NOT FOR PUBLICATION WITHOUT THE

APPROVAL OF THE APPELLATE DIVISION

 

SUPERIOR COURT OF NEW JERSEY

APPELLATE DIVISION

DOCKET NO. A-0


NEW JERSEY DIVISION

OF CHILD PROTECTION

AND PERMANENCY,


Plaintiff-Respondent,


v.


T.A.,


Defendant-Appellant.

____________________________________


IN THE MATTER OF THE GUARDIANSHIP

OF M.A.S.,


A minor.

____________________________________________________________


October 29, 2013

 

Submitted September 17, 2013 Decided

 

Before Judges Messano and Sabatino.

 

On appeal from the Superior Court of New Jersey, Chancery Division, Family Part, Camden County, Docket No. FG-04-136-12.

 

Joseph E. Krakora, Public Defender, attorney for appellant (Ruth Harrigan, Designated Counsel, on the brief).

 

John J. Hoffman, Acting Attorney General, attorney for respondent (Lewis A. Scheindlin, Assistant Attorney General, of counsel; Michelle D. Perry-Thompson, Deputy Attorney General, on the brief).

 

Joseph E. Krakora, Public Defender, Law Guardian,attorney for minor M.A.S. (Damen J. Thiel, Designated Counsel, on the brief).


PER CURIAM


When the State seeks to terminate parental rights, the Division of Youth and Family Services (the Division)1 must prove by clear and convincing evidence each of the following:

(1) The child s safety, health or development has been or will continue to be endangered by the parental relationship;

 

(2) The parent is unwilling or unable to eliminate the harm facing the child or is unable or unwilling to provide a safe and stable home for the child and the delay of permanent placement will add to the harm. Such harm may include evidence that separating the child from his resource family parents would cause serious and enduring emotional or psychological harm to the child;

 

(3) The [D]ivision has made reasonable efforts to provide services to help the parent correct the circumstances which led to the child s placement outside the home and the court has considered alternatives to termination of parental rights; and

 

(4) Termination of parental rights will not do more harm than good.

 

[N.J.S.A. 30:4C-15.1(a); see also In re Guardianship of K.H.O., 161 N.J. 337, 347-48 (1999).]

 

Following the trial in this case, now-retired Judge Octavia Melendez concluded that the Division had proven all four of the statutory standards and entered an order terminating the parental rights of defendant, T.A. (Theresa), with regard to her daughter, M.A.S. (Margaret).2 Margaret's father, M.S., was a defendant in the guardianship litigation, and his parental rights were also terminated. He has not filed an appeal.

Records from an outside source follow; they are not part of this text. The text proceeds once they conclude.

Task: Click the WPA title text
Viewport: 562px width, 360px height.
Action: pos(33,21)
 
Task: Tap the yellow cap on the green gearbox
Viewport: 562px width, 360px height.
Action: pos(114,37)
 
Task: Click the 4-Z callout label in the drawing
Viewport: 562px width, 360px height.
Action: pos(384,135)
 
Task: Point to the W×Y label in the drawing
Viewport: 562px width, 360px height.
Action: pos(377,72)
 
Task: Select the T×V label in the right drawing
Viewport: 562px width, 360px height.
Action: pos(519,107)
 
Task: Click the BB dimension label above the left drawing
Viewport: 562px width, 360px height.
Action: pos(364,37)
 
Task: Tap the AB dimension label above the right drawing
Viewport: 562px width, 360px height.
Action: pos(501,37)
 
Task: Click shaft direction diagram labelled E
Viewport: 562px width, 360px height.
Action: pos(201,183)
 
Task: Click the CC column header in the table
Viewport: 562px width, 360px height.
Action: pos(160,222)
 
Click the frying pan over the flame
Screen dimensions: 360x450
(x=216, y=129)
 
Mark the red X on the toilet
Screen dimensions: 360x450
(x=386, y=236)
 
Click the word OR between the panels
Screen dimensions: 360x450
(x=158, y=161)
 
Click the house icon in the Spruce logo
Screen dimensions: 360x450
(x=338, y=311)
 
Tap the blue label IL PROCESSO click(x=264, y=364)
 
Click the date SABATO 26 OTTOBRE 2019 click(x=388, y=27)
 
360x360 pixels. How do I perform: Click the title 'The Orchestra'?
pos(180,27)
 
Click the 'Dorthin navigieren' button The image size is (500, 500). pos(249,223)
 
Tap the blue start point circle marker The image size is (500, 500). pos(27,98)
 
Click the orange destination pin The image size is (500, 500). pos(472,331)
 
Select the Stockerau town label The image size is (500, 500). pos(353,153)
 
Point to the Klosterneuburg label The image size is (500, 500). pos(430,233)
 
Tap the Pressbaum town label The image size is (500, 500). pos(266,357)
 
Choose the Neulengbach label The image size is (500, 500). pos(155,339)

Before us, Theresa does not challenge Judge Melendez's findings and conclusions as to prong one of the statutory test. However, she contends that the Division failed to prove prongs two, three and four by clear and convincing evidence. She also argues that Judge Melendez mistakenly exercised her discretion by not interviewing Margaret, as permitted by Rule 5:8-6.

The Law Guardian concedes that the evidence was sufficient as to prongs one, two and three, but contends reversal is necessary because the evidence did not support the judge's conclusions regarding prong four. The Division argues that the evidence supported the judge's conclusions as to each of the statutory prongs and urges us to affirm the order.3

We set forth some of the well-known principles that guide our review. "We will not disturb the family court's decision to terminate parental rights when there is substantial credible evidence in the record to support the court's findings." N.J. Div. of Youth & Family Servs. v. E.P., 196 N.J. 88, 104 (2008) (citing In re Guardianship of J.N.H., 172 N.J. 440, 472 (2002)). We defer to the factual findings of the trial judge, who has "the opportunity to make first-hand credibility judgments about the witnesses . . . [and] has a 'feel of the case' that can never be realized by a review of the cold record." Ibid. (quoting N.J. Div. of Youth & Family Servs. v. M.M., 189 N.J. 261, 293 (2007)). Because of "the family courts' special jurisdiction and expertise in family matters," we accord even greater deference to the judge's fact finding. N.J. Div. of Youth & Family Servs. v. M.C. III, 201 N.J. 328, 343 (2010) (citation omitted). "Only when the trial court's conclusions are so 'clearly mistaken' or 'wide of the mark' should an appellate court intervene and make its own findings to ensure that there is not a denial of justice." E.P., supra, 196 N.J. at 104 (quoting N.J. Div. of Youth & Family Servs. v. G.L., 191 N.J. 596, 605 (2007)).

"The focus of a termination-of-parental-rights hearing is the best interests of the child[,]" which are evaluated by application of the four standards contained in N.J.S.A. 30:4C-15.1(a). N.J. Div. of Youth and Family Servs. v. F.M., 211 N.J. 420, 447 (2012) (citations omitted). The four prongs require a fact-sensitive analysis, and "are neither discrete nor separate. They overlap to provide a composite picture of what may be necessary to advance the best interests of the children." M.M., supra, 189 N.J. at 280 (quoting N.J. Div. of Youth & Family Servs. v. F.M., 375 N.J. Super. 235, 259 (App. Div. 2005)) (internal quotation marks omitted).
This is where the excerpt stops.